Marine Conservation Biology in Hawaii

Day Nine (Jan. 26) The Challenges of Being an Environmental Manager
by -- January 27th, 2011

An easy day of potting native plants, watching historical videos, and discussing management strategies.

Leela and Anthony preparing Bunch grass.

Leela and Anthony preparing Bunch grass.

The forecasted rain quickly came and drenched us all as we reported for invasive species duty – 0700. In rainy weather the seeds of invasiveVerbesina stick to muddy shoes, thereby spreading to other parts of the island. Thoroughly soaked, we agree to instead work in the greenhouse potting new Bunch grass plants for future habitat restoration. As Greg Schubert, a biological technician for the Fish and Wildlife Service, prepared our potting task, we took a historical pause to watch two videos – one filmed on Laysan Island in 1923 and the other during the Battle of Midway.

These videos easily communicate the experiences of life on these remote islands. The 1923 silent film is comical and fun as grungy sailors play with birds and sea turtles. The Battle of Midway Film from 1942 is very graphic with unrehearsed shots of flying Japanese Zeros and shelling of the island; damage which is still visible today in the scars of the historic buildings. Images of war are always hard to swallow, but it is important as we all enjoy this refuge that we keep in mind the great sacrifices many gave to protect America.

After the videos we began working in the greenhouse. Our help in potting and planting Bunch grass is an important to contributing to the goal of restoring natural biological communities in Midway Atoll National Wildlife Refuge. Bunch grass is important nesting habitat, providing protection for Albatross and Laysan Ducks. Healthy patches of Bunch grass complement invasive species removal by discouraging non-native plants from recolonizing these areas. Our efforts join the many volunteer efforts of others who have come to experience and improve this special place.

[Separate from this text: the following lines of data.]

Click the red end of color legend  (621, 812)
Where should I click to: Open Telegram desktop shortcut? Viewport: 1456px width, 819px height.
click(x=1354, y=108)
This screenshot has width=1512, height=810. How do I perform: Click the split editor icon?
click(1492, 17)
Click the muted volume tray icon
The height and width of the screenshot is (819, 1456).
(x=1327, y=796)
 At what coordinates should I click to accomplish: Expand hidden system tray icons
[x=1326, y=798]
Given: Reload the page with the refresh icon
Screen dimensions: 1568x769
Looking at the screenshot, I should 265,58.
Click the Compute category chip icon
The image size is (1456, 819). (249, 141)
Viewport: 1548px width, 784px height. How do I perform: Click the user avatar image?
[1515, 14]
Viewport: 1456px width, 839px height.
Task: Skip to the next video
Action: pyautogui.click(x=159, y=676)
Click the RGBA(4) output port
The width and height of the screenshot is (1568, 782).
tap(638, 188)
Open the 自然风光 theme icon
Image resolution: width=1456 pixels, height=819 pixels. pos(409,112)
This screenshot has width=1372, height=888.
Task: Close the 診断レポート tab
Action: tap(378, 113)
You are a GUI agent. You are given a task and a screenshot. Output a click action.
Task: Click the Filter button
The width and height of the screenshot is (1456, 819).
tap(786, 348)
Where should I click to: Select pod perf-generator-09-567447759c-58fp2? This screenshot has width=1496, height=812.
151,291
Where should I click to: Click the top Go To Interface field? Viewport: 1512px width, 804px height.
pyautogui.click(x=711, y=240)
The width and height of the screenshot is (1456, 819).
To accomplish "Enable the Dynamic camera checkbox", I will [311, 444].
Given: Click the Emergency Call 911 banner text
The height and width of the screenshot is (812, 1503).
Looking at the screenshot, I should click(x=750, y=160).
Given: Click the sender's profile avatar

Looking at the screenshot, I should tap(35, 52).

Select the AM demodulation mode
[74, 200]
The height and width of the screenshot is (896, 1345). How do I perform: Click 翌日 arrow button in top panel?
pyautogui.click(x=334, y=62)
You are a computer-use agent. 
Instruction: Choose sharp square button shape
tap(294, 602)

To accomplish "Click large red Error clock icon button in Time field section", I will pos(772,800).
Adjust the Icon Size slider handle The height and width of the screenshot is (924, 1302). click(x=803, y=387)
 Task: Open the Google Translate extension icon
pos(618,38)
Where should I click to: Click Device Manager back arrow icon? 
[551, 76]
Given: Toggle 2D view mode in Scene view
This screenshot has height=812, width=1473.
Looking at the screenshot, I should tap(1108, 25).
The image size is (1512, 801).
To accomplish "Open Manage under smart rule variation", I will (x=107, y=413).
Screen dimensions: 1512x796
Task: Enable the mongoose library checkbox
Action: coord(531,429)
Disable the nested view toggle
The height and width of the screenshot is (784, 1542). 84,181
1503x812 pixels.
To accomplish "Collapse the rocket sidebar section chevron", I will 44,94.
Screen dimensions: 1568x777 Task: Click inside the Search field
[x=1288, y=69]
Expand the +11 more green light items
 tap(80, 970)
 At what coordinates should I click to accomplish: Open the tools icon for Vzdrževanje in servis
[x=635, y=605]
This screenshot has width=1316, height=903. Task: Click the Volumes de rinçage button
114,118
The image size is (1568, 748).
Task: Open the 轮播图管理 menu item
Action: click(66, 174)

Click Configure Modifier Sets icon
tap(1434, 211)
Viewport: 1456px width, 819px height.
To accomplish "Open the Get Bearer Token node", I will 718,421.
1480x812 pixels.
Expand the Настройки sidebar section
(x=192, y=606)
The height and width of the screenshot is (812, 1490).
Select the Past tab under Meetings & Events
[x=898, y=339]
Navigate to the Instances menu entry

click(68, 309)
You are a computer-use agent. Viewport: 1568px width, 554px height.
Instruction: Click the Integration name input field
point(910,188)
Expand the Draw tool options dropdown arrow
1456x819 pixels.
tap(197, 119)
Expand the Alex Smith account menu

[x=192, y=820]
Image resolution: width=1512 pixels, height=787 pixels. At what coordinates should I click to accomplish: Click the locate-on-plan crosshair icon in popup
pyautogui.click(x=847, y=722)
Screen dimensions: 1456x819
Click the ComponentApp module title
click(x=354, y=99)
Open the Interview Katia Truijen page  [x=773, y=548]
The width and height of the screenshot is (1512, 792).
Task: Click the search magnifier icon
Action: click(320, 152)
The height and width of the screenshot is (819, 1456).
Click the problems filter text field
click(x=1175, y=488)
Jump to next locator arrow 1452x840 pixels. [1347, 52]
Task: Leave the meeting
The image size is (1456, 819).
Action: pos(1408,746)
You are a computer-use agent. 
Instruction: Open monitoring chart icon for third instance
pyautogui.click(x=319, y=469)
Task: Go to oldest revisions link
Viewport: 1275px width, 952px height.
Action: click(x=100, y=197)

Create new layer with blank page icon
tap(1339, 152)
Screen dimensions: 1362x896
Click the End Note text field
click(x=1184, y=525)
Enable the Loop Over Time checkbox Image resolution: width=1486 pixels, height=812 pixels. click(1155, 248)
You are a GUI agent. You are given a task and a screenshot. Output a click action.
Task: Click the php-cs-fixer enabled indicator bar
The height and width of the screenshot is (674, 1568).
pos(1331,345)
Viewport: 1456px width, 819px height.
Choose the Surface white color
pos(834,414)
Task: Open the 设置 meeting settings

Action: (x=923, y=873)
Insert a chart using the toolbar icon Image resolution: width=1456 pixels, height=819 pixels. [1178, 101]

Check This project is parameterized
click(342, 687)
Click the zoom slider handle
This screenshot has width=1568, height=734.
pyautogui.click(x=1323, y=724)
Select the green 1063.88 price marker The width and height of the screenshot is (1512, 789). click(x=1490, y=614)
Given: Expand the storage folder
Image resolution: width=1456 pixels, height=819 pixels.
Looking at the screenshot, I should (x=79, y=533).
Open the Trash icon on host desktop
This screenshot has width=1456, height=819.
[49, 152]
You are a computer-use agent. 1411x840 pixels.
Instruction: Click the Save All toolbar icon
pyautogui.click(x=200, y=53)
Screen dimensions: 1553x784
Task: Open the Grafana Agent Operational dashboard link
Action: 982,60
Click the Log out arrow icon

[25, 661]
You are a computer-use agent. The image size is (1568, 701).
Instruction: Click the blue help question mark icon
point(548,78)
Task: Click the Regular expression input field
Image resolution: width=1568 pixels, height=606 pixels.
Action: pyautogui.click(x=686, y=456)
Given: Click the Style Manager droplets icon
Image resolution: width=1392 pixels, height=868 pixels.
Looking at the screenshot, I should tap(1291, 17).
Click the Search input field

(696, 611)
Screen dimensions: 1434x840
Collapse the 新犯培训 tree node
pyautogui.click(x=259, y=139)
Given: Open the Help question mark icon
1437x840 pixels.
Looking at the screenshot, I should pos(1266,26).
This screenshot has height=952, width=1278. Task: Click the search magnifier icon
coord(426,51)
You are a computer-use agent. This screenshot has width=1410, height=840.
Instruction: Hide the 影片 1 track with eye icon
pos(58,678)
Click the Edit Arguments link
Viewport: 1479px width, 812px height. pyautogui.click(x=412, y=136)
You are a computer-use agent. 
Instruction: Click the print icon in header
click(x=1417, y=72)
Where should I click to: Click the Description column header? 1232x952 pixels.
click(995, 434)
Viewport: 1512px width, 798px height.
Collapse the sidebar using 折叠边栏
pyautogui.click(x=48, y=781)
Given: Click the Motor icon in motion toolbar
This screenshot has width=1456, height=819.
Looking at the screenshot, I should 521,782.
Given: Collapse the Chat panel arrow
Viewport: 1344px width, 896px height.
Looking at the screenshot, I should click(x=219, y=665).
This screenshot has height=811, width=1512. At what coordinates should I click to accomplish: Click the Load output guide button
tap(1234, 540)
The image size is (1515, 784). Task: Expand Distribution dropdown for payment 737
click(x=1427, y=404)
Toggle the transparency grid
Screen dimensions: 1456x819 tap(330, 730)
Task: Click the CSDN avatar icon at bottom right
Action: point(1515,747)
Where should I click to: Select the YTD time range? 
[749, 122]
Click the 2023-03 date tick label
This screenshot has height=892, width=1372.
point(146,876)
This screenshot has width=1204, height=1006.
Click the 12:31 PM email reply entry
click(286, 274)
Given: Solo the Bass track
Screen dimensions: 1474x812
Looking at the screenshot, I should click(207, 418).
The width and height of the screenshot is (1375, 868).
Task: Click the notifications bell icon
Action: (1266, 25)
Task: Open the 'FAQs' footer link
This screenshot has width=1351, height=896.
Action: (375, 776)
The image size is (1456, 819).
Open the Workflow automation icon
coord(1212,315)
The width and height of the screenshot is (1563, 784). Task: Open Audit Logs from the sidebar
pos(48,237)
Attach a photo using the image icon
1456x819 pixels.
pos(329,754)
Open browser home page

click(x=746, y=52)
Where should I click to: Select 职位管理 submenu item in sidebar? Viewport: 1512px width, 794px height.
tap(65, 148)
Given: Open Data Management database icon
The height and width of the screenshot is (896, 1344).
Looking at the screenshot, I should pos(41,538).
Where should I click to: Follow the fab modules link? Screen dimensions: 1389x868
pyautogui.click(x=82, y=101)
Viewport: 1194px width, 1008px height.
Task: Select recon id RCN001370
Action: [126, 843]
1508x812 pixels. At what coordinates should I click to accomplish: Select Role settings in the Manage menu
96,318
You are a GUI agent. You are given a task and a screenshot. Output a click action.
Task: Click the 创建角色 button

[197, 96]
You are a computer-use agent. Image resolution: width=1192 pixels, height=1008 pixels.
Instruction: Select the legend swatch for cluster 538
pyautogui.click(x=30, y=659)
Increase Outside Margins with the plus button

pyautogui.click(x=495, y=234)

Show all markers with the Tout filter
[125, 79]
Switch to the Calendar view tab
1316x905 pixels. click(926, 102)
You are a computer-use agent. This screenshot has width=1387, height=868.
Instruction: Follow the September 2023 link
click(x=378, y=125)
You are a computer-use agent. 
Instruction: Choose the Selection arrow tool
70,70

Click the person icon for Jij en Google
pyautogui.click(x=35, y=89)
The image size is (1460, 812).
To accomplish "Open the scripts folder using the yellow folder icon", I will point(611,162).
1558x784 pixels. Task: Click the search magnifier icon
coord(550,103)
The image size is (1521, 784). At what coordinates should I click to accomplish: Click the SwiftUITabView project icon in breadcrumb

Heather with the final product.

Heather with the final product.

After another great Thai/American lunch we met with John Klavitter, the acting refuge manager, to learn about the Fish & Wildlife Service’s role in managing the island and what they are doing to reach their conservation goals. After three semesters of class work, it was interesting to hear about management issues firsthand. We have the unique opportunity to be immersed in conservation with biologists in the field.

We finished the day with a class discussion on the ranking of the many management priorities we have experienced in the past few days. If we were the managers of the Refuge, what would be our top three tasks to complete? The group unanimously agreed that control of Verbesina (the invasive weed) must continue. The management of the endangered (and most loved) Laysan Ducks and beach cleanups came out as the second and third priorities. Our differing opinions in choosing top priorities are a foreshadowing of the challenges we will face in working with multiple stakeholders. As future managers of the environment we will all face the challenges we have been exposed to here on Midway. Here’s to the current scientists and managers that light our path.

2 Comments

  1. Kristin Junkin
    Jan 27, 2011

    Nice job, Anthony! And great photos… Does Midway have SAV issues too or are the bunch grasses all on land.

    • Anthony Gubler
      Jan 29, 2011

      Hi Kristin. There are no SAV problems within the Midway Atoll. However, another problem is that the large amounts of iron in the lagoon from old wrecks and debris feeds the growth of blue-green algae on some parts of the reef. The Chesapeake Bay beats Midway in the poor water quality category.